Washington - AFP
More than 140 ceramics by Pablo Picasso, many rarely seen in public, are the star turn at a month-long festival in Washington celebrating Spanish and Portuguese culture that opened Tuesday.
The Iberian Mix "remix" at the Kennedy Center for the Performing Arts, running through March 24, gives Americans a window on modern and contemporary dance, theater, music, film, food and art from the Iberian peninsula.
Ceramic pieces that Spanish-born Picasso created in the south of France in the years after World War II take pride of place, in an exhibition originally presented in Aubagne and Sevres in France.
"One of the unique features of the exhibition is that it brings together many pieces never seen before, or not seen for a long time," said co-curator Bruno Gaudichon of La Piscine museum in Roubaix, France.

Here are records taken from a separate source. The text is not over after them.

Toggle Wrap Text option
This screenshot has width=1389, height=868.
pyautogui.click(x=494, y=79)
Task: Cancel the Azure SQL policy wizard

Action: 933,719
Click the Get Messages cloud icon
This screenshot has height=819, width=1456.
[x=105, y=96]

Several are on loan from private collections, he told AFP.
Its broad scope also reveals how the famously prolific Picasso embraced ceramics as a source of inspiration for his other artistic creations.

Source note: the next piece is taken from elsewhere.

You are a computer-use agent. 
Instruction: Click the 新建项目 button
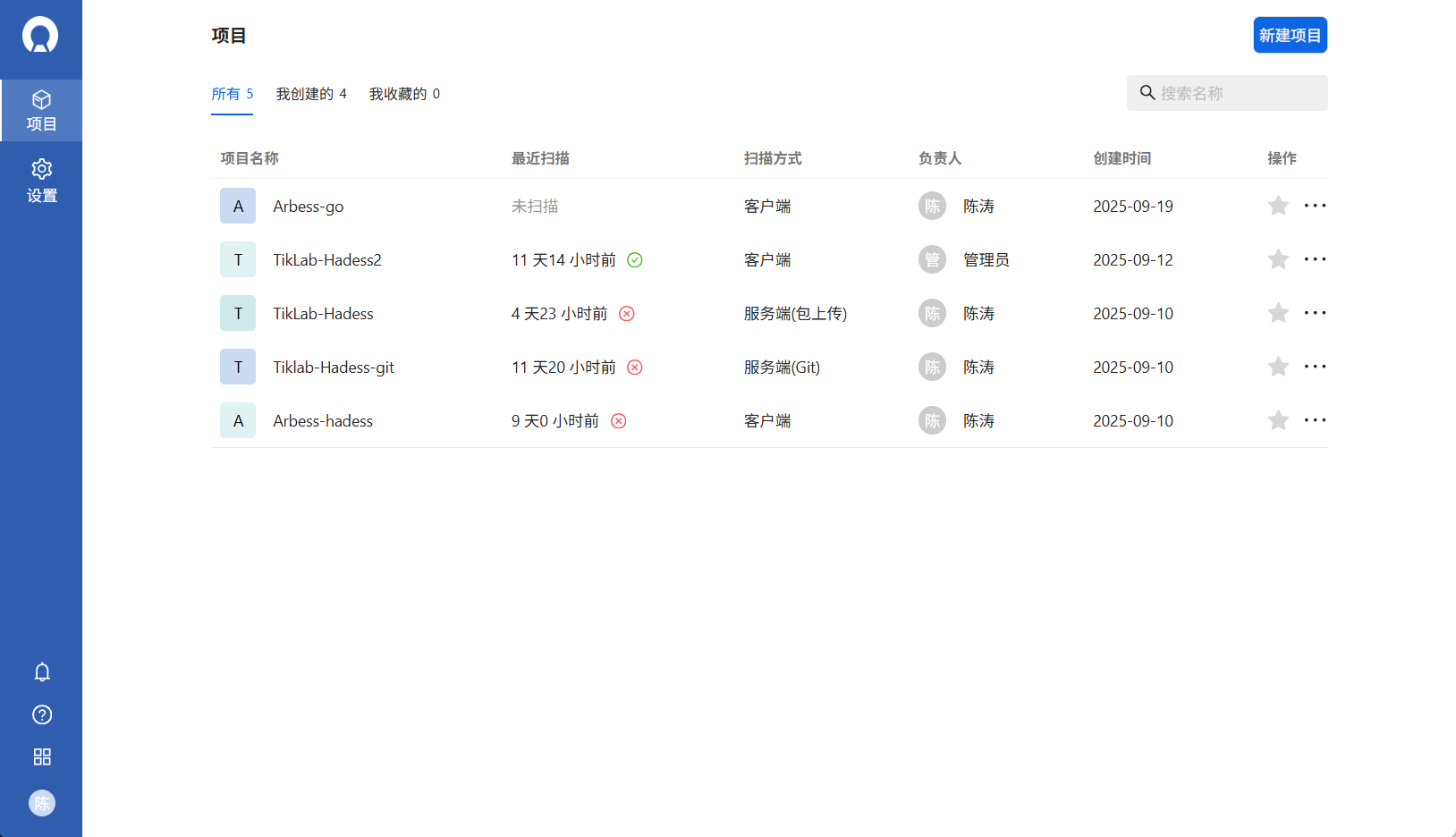pos(1290,35)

"The objects themselves, their shape and their texture, often give me the key to my visions," he once said, in a quote that greets visitors at the entrance to the spacious exhibition.
Other works of art showcased at Iberian Mix include a life-size recreation of a Lisbon cable car by Portuguese artist Nuno Vasa -- made entirely of cork.
"This is a cable car for crossing the ocean," Vasa told AFP, who explained how he put it together in a cork factory, then shipped it to Washington where it dominates the Hall of Nations within the Kennedy Center complex with its size and distinctive smokey aroma.